Thursday, April 29, 2010

Denying Human Rights: A How-To Guide

I wrote a paper for my English class that I wanted to share.
The paper is seven or eight pages long, but that is too much for your average blog post.
So, I decided to cut it into smaller pieces and post it over the next few days. Consequently, as you read any of the posts on any given day, there may be a contextual flow of thought that is not readily perceived.

I encourage you, however, to keep reading (and sometimes re-reading) the subsequent posts (and prior posts) as it will become clearer as you go.

Please enjoy.

Denying Human Rights: A How-To Guide

It is not true that all human beings have fundamental human rights.
Have you been to Darfur lately? In Darfur, government sanctioned ethnic cleansing occurs daily. Remember a place called Rwanda? Same story there. How about Kosovo? If these place names don’t jog your memory, maybe 1940’s Germany and Adolf Hitler or Russia and Joseph Stalin will be more familiar examples.
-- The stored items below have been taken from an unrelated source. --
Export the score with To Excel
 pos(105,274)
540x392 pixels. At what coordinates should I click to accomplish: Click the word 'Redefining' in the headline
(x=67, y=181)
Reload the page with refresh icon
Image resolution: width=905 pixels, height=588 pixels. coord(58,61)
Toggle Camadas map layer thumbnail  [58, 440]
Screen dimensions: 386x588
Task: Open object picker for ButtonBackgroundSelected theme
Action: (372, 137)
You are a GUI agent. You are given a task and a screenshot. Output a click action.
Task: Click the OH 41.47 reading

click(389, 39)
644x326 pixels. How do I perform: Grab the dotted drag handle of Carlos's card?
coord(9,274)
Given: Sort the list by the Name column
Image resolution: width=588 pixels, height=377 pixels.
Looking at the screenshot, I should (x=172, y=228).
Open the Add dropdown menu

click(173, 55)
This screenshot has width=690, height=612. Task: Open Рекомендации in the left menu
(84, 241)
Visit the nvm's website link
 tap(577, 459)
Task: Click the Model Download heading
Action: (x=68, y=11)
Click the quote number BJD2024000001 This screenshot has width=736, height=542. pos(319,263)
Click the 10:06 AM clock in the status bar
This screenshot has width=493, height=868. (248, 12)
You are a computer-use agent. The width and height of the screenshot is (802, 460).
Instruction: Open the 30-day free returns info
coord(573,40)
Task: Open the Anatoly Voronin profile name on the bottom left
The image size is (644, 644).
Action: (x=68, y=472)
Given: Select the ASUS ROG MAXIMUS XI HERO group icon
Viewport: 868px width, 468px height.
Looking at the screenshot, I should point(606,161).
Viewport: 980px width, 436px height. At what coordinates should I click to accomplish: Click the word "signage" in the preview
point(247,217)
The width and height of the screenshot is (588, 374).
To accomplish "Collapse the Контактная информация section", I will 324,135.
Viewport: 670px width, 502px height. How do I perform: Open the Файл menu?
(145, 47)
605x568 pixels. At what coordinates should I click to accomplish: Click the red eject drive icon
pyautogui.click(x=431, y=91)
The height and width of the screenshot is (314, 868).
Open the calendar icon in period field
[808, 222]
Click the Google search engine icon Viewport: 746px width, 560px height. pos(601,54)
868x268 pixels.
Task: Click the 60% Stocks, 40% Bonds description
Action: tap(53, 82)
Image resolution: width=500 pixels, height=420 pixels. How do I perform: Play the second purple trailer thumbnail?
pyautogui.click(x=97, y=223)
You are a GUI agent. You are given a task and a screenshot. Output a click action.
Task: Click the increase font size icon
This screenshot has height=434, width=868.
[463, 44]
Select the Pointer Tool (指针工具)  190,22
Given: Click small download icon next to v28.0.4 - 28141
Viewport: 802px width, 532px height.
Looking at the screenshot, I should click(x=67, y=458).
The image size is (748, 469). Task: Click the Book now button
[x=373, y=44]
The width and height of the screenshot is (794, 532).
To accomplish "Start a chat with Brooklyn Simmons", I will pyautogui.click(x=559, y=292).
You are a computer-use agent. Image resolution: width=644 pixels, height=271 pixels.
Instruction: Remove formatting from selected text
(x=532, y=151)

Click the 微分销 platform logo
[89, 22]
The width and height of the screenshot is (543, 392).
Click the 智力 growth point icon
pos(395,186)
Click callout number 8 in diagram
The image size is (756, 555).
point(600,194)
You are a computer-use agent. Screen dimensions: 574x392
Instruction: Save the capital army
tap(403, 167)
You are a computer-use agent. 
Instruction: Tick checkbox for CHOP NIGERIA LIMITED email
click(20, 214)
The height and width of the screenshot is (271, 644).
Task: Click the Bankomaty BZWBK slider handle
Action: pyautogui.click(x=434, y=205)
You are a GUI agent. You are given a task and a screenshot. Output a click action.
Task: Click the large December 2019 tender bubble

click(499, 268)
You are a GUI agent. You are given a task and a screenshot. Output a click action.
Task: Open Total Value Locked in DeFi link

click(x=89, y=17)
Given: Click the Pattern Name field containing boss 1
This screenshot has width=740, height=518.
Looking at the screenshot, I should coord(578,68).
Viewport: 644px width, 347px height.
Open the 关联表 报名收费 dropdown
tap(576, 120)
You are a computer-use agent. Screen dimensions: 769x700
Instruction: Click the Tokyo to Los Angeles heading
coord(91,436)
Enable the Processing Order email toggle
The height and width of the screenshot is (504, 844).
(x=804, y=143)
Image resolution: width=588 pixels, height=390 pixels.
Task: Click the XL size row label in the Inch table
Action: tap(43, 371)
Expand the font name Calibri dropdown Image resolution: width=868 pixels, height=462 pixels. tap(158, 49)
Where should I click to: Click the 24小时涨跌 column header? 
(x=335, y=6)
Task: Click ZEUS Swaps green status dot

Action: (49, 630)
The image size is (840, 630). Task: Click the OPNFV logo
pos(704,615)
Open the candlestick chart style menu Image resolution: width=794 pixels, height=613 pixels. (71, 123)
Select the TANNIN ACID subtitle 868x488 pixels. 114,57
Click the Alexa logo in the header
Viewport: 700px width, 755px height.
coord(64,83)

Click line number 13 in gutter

But, one might object that there is a difference between “is” and “ought.”
In other words, just because a situation “is” a certain way, doesn’t mean it “ought” to be that way. Someone who holds this point of view would say that while certain basic and fundamental human rights really do exist and “ought” to be honored among human beings, it, unfortunately, “is” the case that they are not granted to all human beings at all times.
This is not a problem with rights but a problem with humans. And it is not whether these rights are or aren’t granted that determines when and which human beings get them. Human beings should have these fundamental rights simply because we are human beings.
This person would also certainly agree to the difference between intrinsic and extrinsic rights, meaning that human beings have intrinsic rights by virtue of being human and that these rights are not somehow added to us from some outside source (extrinsically).